→ About this exercise: Reproduce the lines below word for word, from the first one through the line containing "The image size is (779, 694).".

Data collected
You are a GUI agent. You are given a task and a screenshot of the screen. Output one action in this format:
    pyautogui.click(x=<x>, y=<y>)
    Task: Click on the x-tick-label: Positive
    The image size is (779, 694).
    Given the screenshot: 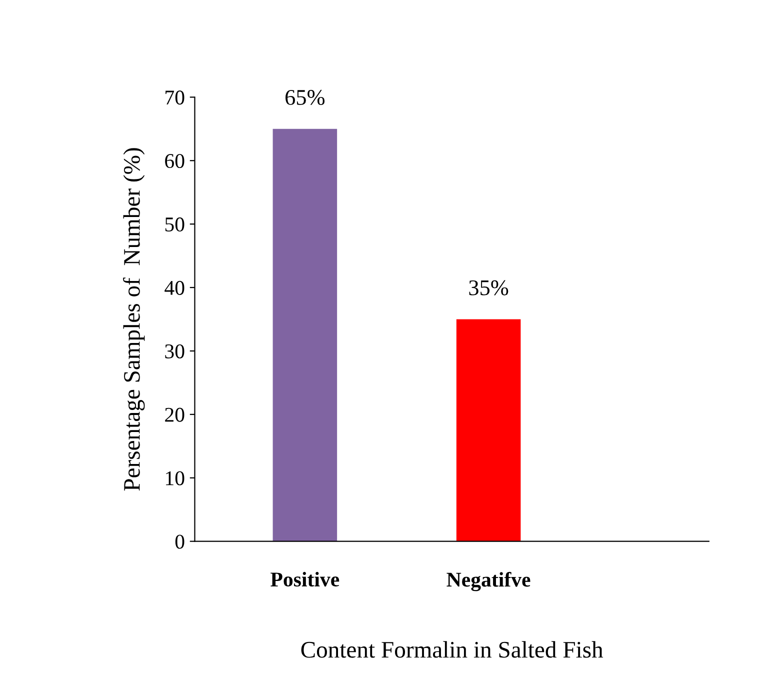 What is the action you would take?
    pyautogui.click(x=305, y=580)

→ Output for this task:
You are a GUI agent. You are given a task and a screenshot of the screen. Output one action in this format:
    pyautogui.click(x=<x>, y=<y>)
    Task: Click on the x-tick-label: Positive
    The image size is (779, 694).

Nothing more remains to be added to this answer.